阿托伐他汀对脂多糖致肺损伤的保护作用研究

Atorvastatin attenuates lipopolysaccharide-induced lung injury by inhibiting ERK signaling pathway

目的探讨阿托伐他汀对脂多糖(LPS)诱导肺损伤大鼠的保护作用及机制。方法 30只Wistar大鼠随机分为对照组、模型组(LPS组)、阿托伐他汀组,每组10只。采用腹腔注射LPS(5 mg/kg)的方法制备大鼠肺损伤模型,对照组注射同等剂量的生理盐水,阿托伐他汀组将阿托伐他汀灌胃(20 mg/kg),8 h后留取各组大鼠肺组织及血标本。光镜下观察肺组织病理改变;计算肺组织湿/干质量(W/D)比值;用ELISA法检测各组血浆中白细胞介素18(IL-18)、肿瘤坏死因子α(TNF-α)含量,并检测各组肺匀浆中一氧化氮(NO)、丙二醛(MDA)、超氧化物歧化酶(SOD)含量;免疫组化法检测ERK蛋白表达情况。结果光镜下观察对照组肺组织结构完整,肺泡腔结构清晰;LPS组肺泡壁增厚,渗出增多,肺组织呈损伤性变化;阿托伐他汀组病理改变较LPS组明显减轻。与对照组比较,LPS组肺组织W/D比值,血浆IL-18、TNF-α含量,肺匀浆NO、MDA含量均明显升高(P<0.05),而血浆SOD含量则降低;与LPS组比较,阿托伐他汀组肺组织W/D比值,血浆IL-18、TNF-α含量,肺匀浆MDA、NO含量均明显降低,而血浆SOD含量则增高。免疫组化结果显示:与对照组比较,LPS组ERK蛋白在胞浆和胞核表达均明显增加,而阿托伐他汀组较LPS组表达减轻。结论阿托伐他汀通过抗氧化、减轻炎症及抑制ERK信号通路发挥对LPS诱导大鼠肺损伤的保护作用。

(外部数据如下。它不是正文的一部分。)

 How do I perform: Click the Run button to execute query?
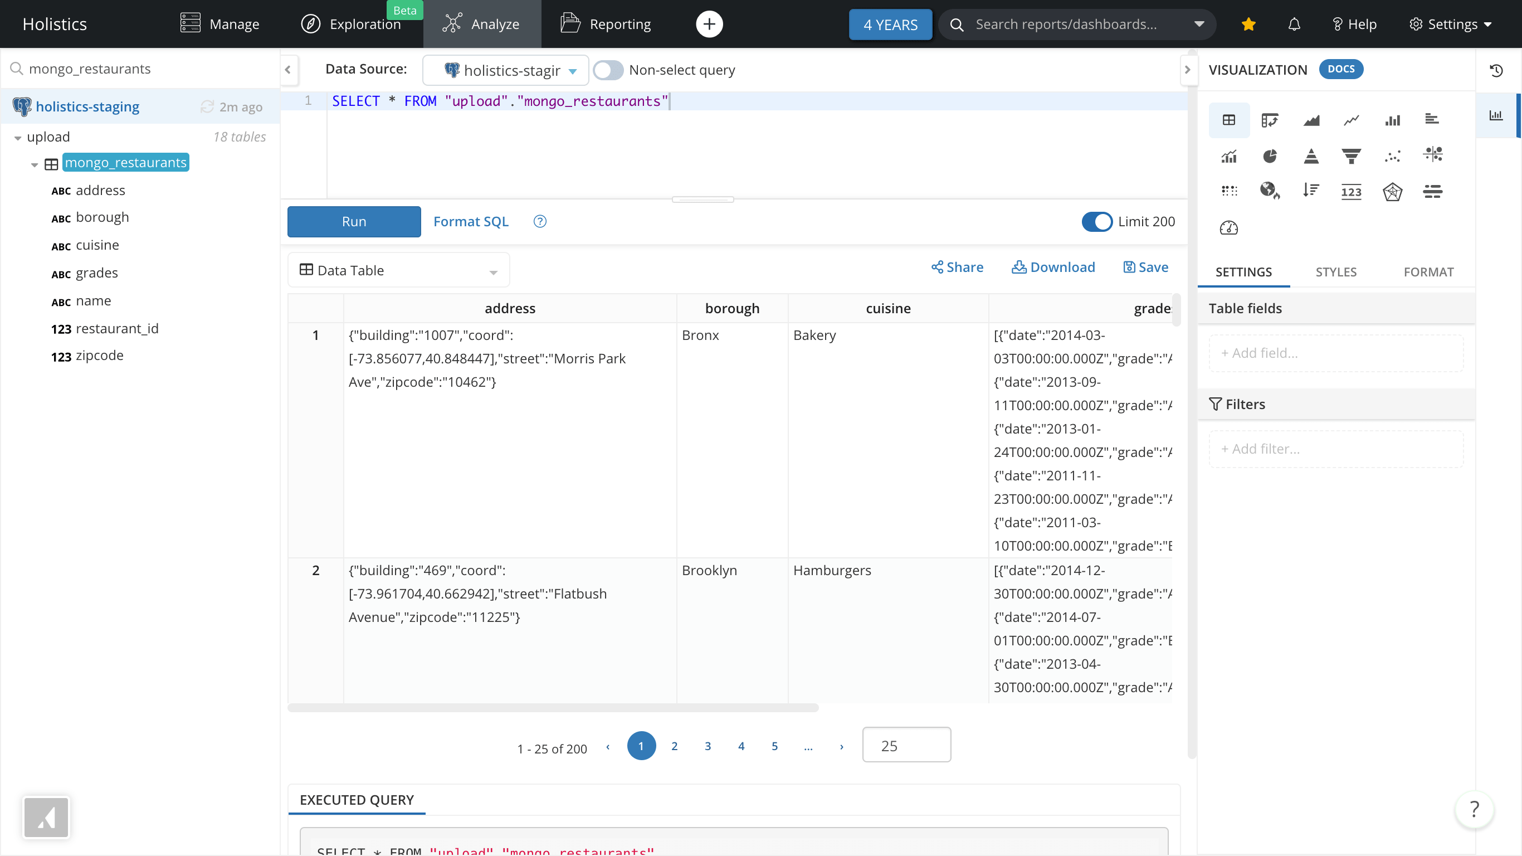(355, 221)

Objective To investigate whether atorvastatin has a beneficial effect on lipopolysaccharide(LPS) induced acute lung injury in rats,and to explore the possible underlying mechanisms.Methods Thirty Wistar rats were randomly assigned into control group,model group(LPS group),atorvastatin group,with 10 in each group.Lung injury rat model was reproduced by intraperitoneal injection of LPS(5 mg/kg).The rats in the control group received an equal volume of normal saline at the same time.The rats in atorvastatin group were gavaged by atorvastatin(20 mg/kg),Animals were sacrificed 8 hours after LPS challenge.Plasma and lung tissue samples were collected,Histopathological evaluation,lung wet/dry(W/D) ratio.Tumor necrosis factor-α(TNF-α),Interleukin-18(IL-18),malondialdehyde(MDA),nitric oxide(NO)and superoxide dismutase(SOD) were analyzed.Immunohistochemical method was used to detect the protein expression of ERK.Results In the control groups,lung tissue showed a normal structure and clear pulmonary alveoli under a light microscope.In the model group,lung injury characters such as extensive thickening of the alveolar wall,significant infiltration of inflammatory cells,demolished structure of pulmonary alveoli,and hemorrhage were found.In the atorvastatin group,these pathological changes in lung is markedly alleviated compare LPS-induced lung injury group with the control group.Compared with control groups,lung W/D ratio,TNF-α and IL-18 in plasma,and lung MDA,NO levels in lung homogenates in the LPS group were increased significantly,while the lung SOD levels in the LPS group were decreased.Compared with the LPS group,lung W/D ratio,TNF-α and IL-18 in plasma,and lung MDA,NO levels in lung homogenates in the atorvastatin group were decreased significantly,while the lung SOD levels in the atorvastatin groups were increased.Immunohistochemistry showed that positive expressions of ERK in cytoplasm and nucleus in the atorvastatin treatment group were significantly lower than those in the model group.Conclusion Atorvastatin significantly ameliorated the lung injury induced by LPS in rats via the inhibition of ERK signaling pathway and reducing inflammation and antioxidant effect.